[BRIEF]: Retype each of the following items verbatim, preserving every character and line break.

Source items
-=-=-=-=-
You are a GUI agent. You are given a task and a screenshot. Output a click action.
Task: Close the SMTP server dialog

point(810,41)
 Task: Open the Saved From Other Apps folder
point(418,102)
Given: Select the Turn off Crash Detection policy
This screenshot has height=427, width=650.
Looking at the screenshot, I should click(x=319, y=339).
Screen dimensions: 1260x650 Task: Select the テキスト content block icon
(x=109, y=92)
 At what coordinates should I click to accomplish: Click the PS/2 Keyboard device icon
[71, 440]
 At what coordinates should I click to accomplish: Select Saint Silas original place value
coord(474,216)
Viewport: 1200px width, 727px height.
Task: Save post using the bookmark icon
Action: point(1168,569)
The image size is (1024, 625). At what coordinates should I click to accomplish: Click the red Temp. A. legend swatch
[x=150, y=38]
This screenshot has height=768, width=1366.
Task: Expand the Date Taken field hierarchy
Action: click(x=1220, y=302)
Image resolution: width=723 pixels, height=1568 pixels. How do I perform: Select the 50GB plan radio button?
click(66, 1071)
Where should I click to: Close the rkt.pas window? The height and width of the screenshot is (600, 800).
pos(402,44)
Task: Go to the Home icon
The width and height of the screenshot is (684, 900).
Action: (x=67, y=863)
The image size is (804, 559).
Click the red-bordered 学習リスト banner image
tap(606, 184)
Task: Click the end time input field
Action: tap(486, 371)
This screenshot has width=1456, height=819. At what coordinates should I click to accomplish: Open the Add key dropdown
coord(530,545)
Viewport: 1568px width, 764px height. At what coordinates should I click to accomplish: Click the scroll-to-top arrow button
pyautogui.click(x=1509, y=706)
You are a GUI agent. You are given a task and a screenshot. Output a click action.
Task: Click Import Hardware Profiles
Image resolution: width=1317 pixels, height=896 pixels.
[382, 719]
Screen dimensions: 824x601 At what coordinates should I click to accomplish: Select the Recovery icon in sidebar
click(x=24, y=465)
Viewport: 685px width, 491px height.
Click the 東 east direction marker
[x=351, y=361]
-=-=-=-=-
[ANSWER TO THE PROBLEM]:
You are a GUI agent. You are given a task and a screenshot. Output a click action.
Task: Close the SMTP server dialog

point(810,41)
 Task: Open the Saved From Other Apps folder
point(418,102)
Given: Select the Turn off Crash Detection policy
This screenshot has height=427, width=650.
Looking at the screenshot, I should click(x=319, y=339).
Screen dimensions: 1260x650 Task: Select the テキスト content block icon
(x=109, y=92)
 At what coordinates should I click to accomplish: Click the PS/2 Keyboard device icon
[71, 440]
 At what coordinates should I click to accomplish: Select Saint Silas original place value
coord(474,216)
Viewport: 1200px width, 727px height.
Task: Save post using the bookmark icon
Action: point(1168,569)
The image size is (1024, 625). At what coordinates should I click to accomplish: Click the red Temp. A. legend swatch
[x=150, y=38]
This screenshot has height=768, width=1366.
Task: Expand the Date Taken field hierarchy
Action: click(x=1220, y=302)
Image resolution: width=723 pixels, height=1568 pixels. How do I perform: Select the 50GB plan radio button?
click(66, 1071)
Where should I click to: Close the rkt.pas window? The height and width of the screenshot is (600, 800).
pos(402,44)
Task: Go to the Home icon
The width and height of the screenshot is (684, 900).
Action: (x=67, y=863)
The image size is (804, 559).
Click the red-bordered 学習リスト banner image
tap(606, 184)
Task: Click the end time input field
Action: tap(486, 371)
This screenshot has width=1456, height=819. At what coordinates should I click to accomplish: Open the Add key dropdown
coord(530,545)
Viewport: 1568px width, 764px height. At what coordinates should I click to accomplish: Click the scroll-to-top arrow button
pyautogui.click(x=1509, y=706)
You are a GUI agent. You are given a task and a screenshot. Output a click action.
Task: Click Import Hardware Profiles
Image resolution: width=1317 pixels, height=896 pixels.
[382, 719]
Screen dimensions: 824x601 At what coordinates should I click to accomplish: Select the Recovery icon in sidebar
click(x=24, y=465)
Viewport: 685px width, 491px height.
Click the 東 east direction marker
[x=351, y=361]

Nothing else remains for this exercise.